PISA Data Cleanup

Courtney Ferguson Lee

Introduction

PISA is a survey of students' skills and knowledge as they approach the end of compulsory education. It is not a conventional school test. Rather than examining how well students have learned the school curriculum, it looks at how well prepared they are for life beyond school.

Over 510,000 students from 62 countries took part in the PISA 2012 assessment of reading, mathematics and science, representing about 28 million 15-year-olds globally.
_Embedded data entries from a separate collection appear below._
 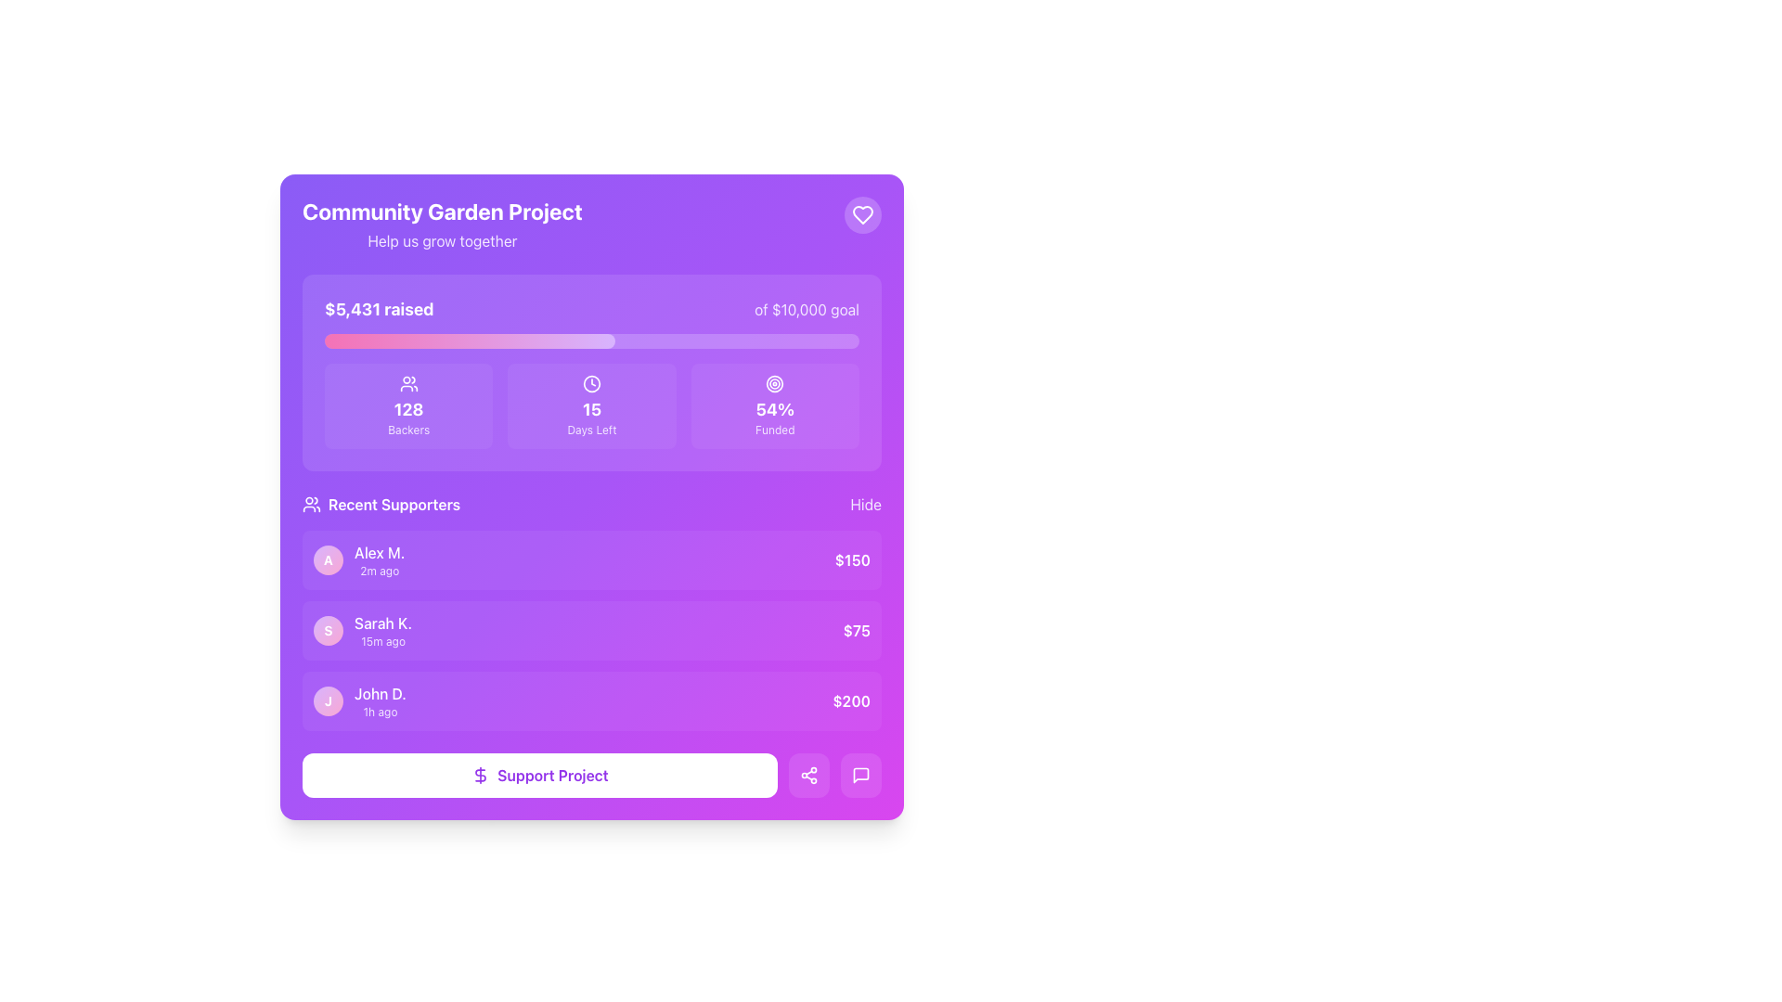 I want to click on the avatar of the List item featuring the circular icon with a gradient background and the letter 'S', so click(x=363, y=629).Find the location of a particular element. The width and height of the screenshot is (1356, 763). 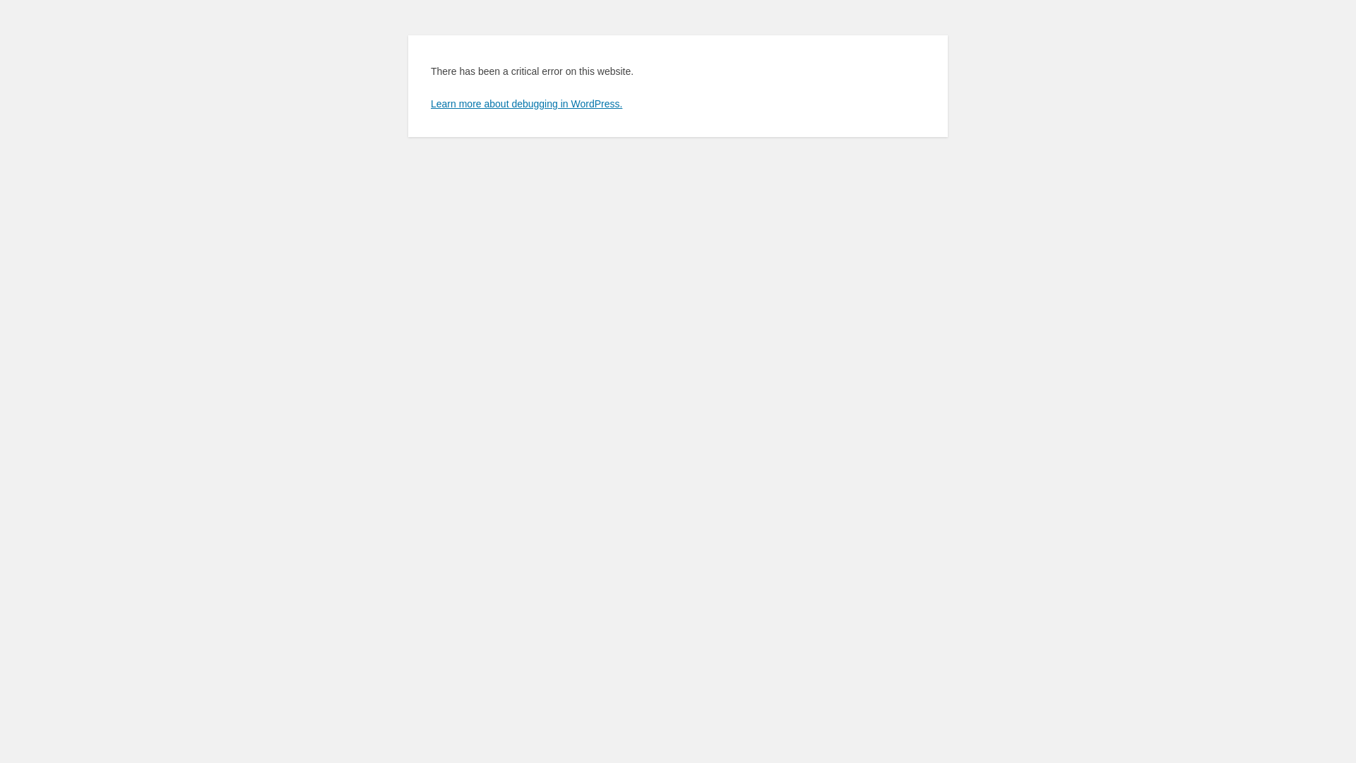

'Learn more about debugging in WordPress.' is located at coordinates (429, 102).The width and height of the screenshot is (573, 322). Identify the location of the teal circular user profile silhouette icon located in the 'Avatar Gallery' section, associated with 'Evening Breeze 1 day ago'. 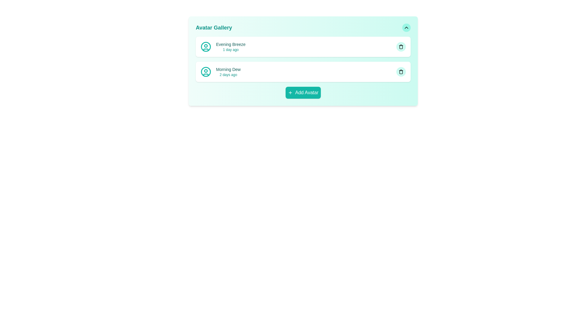
(206, 47).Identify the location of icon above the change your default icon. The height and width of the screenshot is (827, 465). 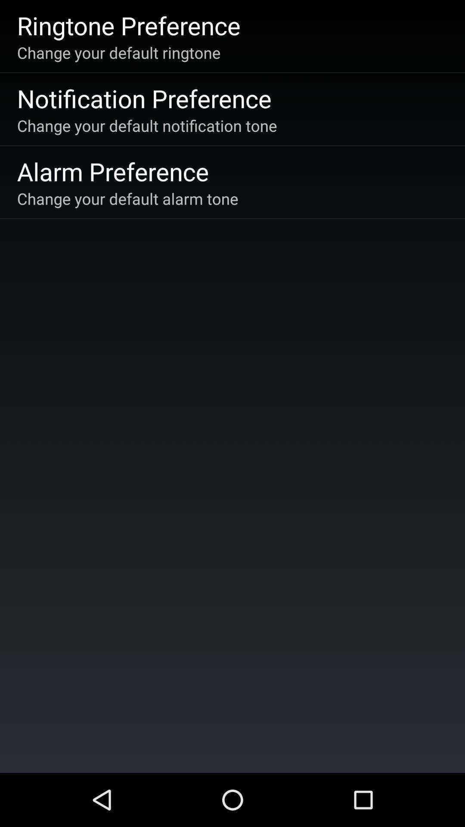
(112, 171).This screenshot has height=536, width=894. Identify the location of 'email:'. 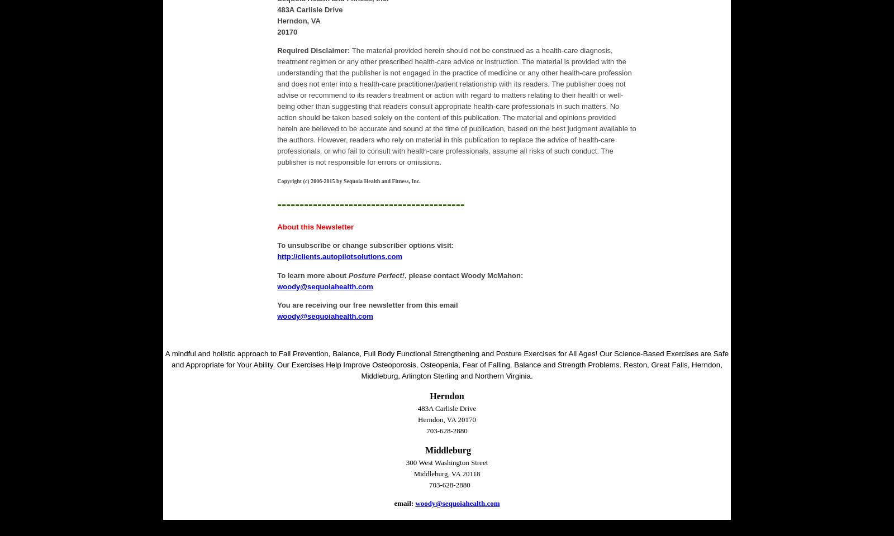
(393, 503).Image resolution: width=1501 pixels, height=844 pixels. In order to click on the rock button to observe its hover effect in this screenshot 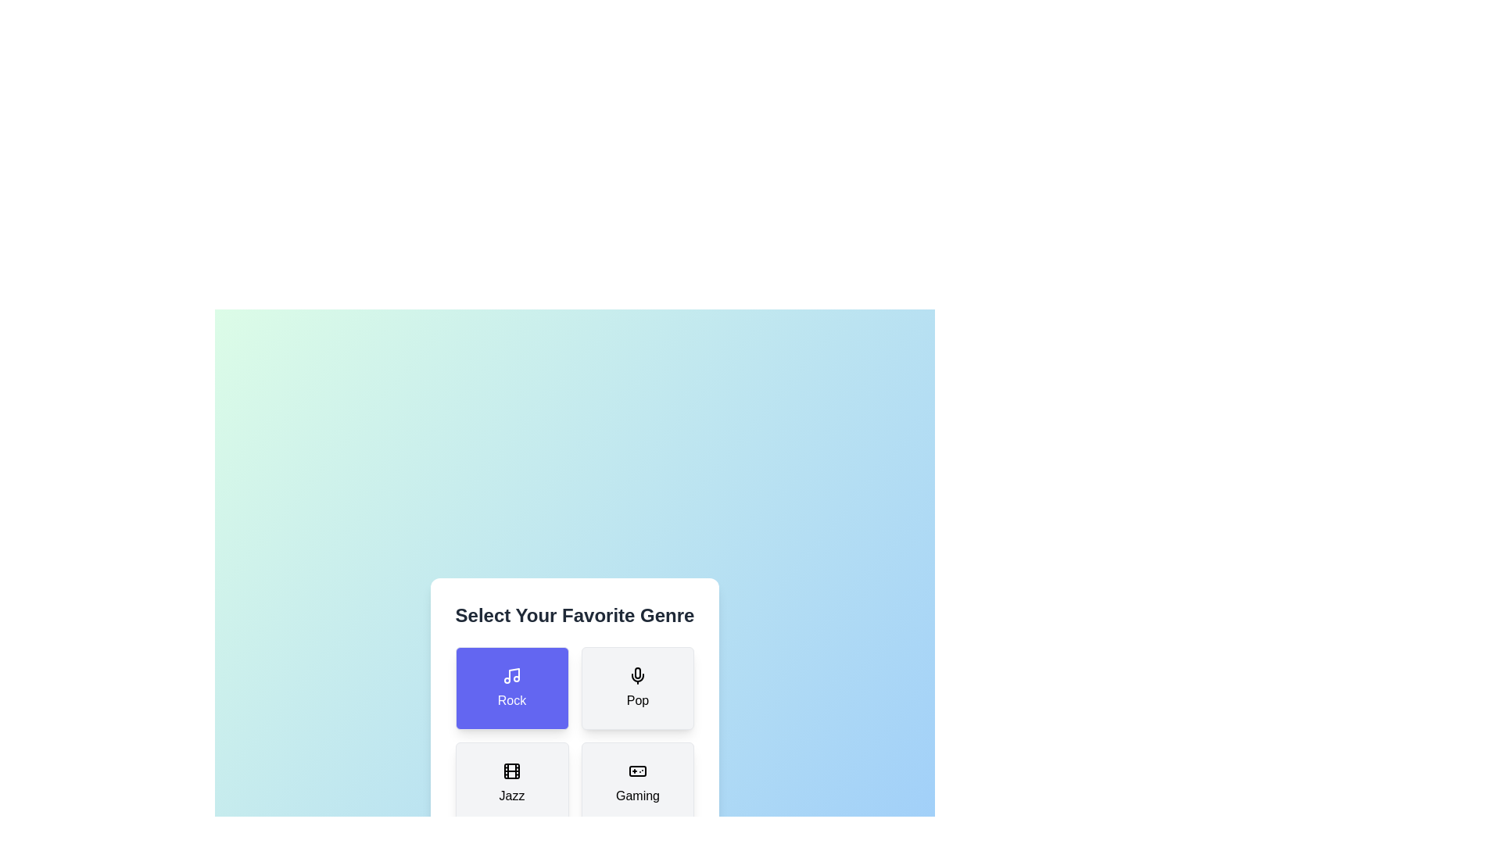, I will do `click(511, 687)`. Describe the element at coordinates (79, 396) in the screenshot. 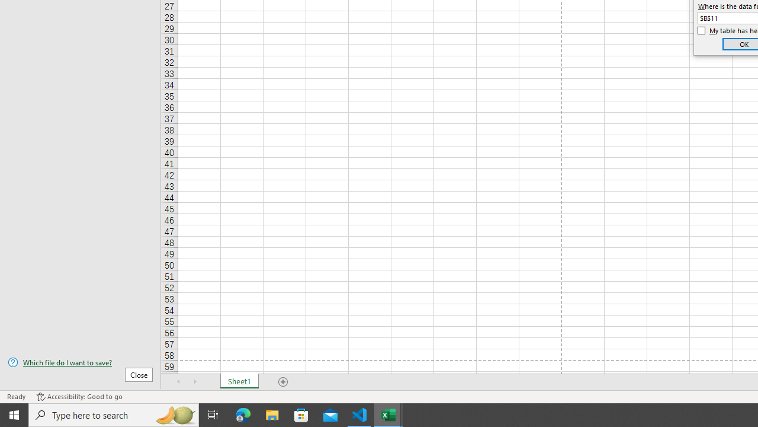

I see `'Accessibility Checker Accessibility: Good to go'` at that location.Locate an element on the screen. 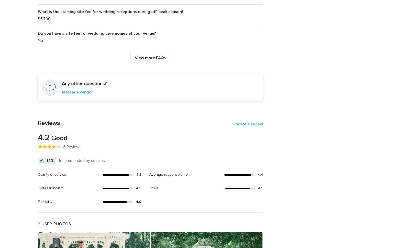 The height and width of the screenshot is (248, 407). '4.0' is located at coordinates (138, 202).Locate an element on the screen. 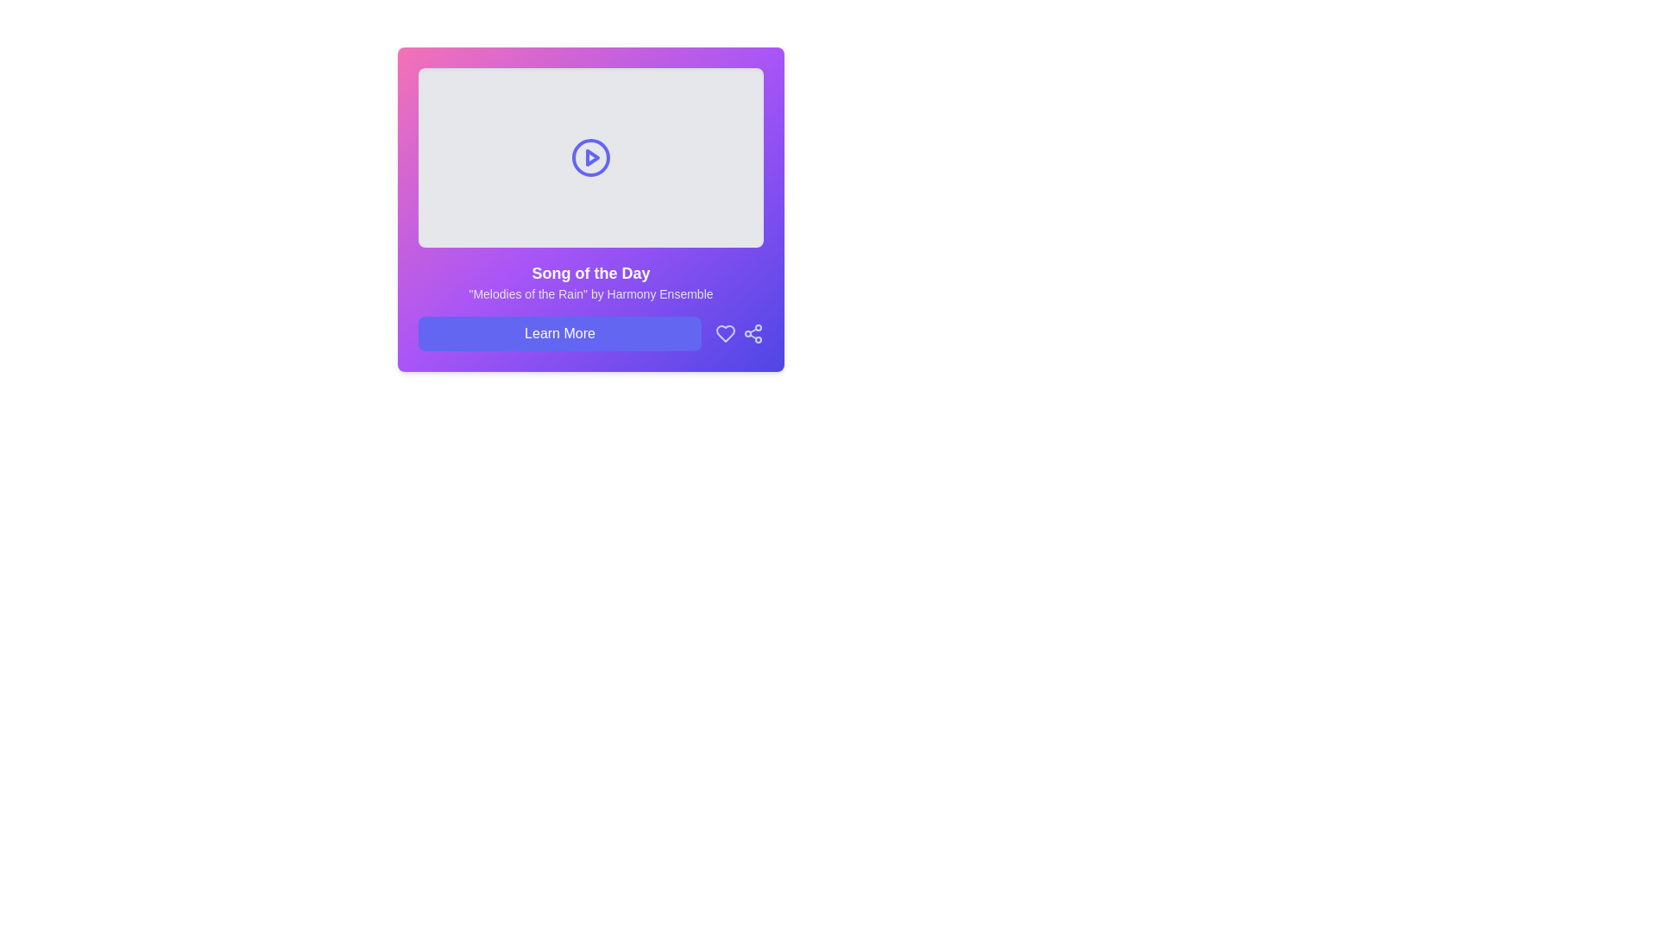  the Text Label that serves as the header for 'Song of the Day', which is positioned above the subtitle 'Melodies of the Rain' by Harmony Ensemble is located at coordinates (591, 272).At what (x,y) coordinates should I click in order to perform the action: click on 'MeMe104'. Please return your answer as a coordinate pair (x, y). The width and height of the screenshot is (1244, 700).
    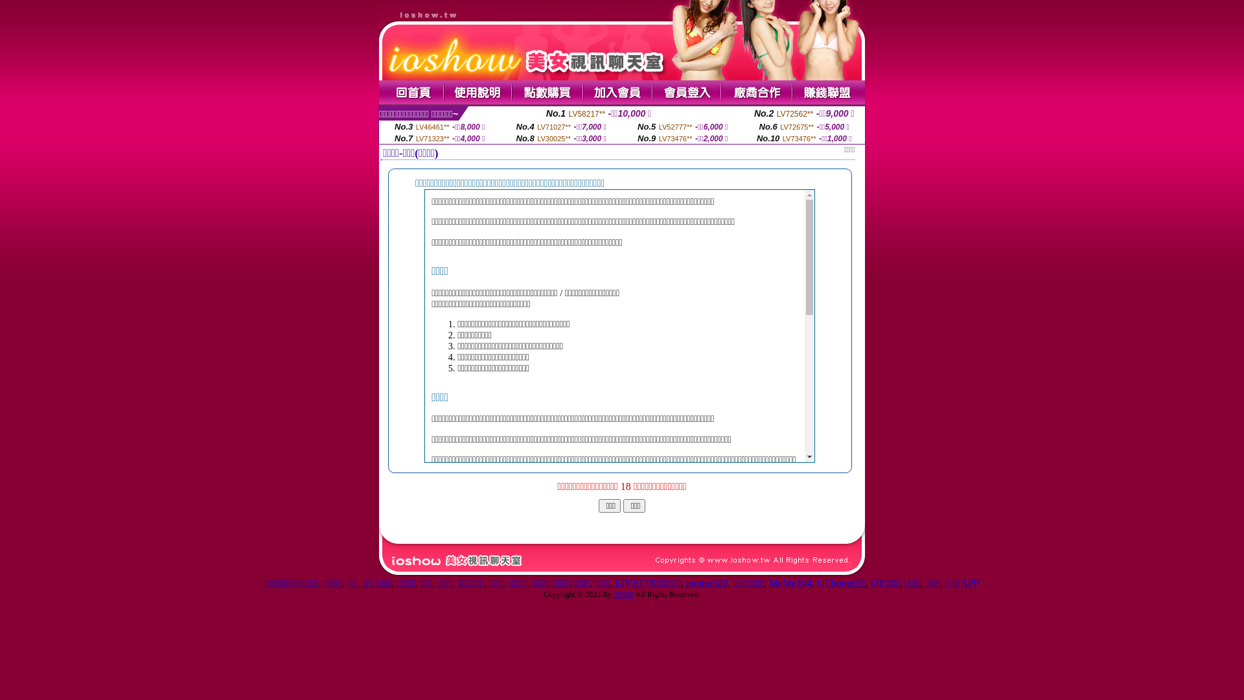
    Looking at the image, I should click on (789, 582).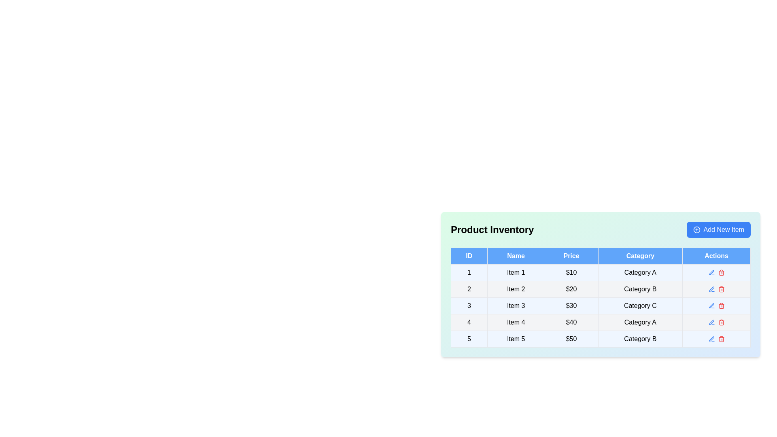 This screenshot has width=777, height=437. Describe the element at coordinates (722, 290) in the screenshot. I see `trash can icon component, which is part of a complex icon structure indicating deletion functionality` at that location.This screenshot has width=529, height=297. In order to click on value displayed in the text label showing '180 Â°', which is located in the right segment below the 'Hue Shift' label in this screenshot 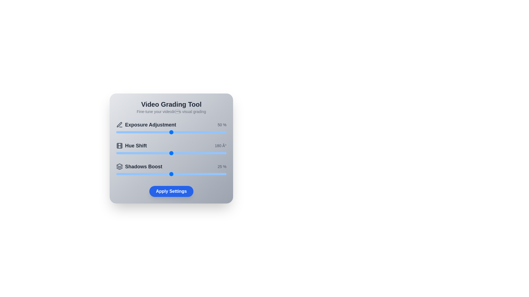, I will do `click(220, 145)`.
Of those countries, 44 took part in an assessment of creative problem solving and 18 in an assessment of financial literacy. Score data was not skewed by participation level but it was scaled using a calibration data set of 31,500 students.

Countries that scored below 450 on previous PISA tests were offered an easier version of the assessment. This was designed to better assess what students at the lower end of the spectrum understood. Two countries accepted the offer and although it was at a lower difficulty, the results were still comparable to every other PISA participant.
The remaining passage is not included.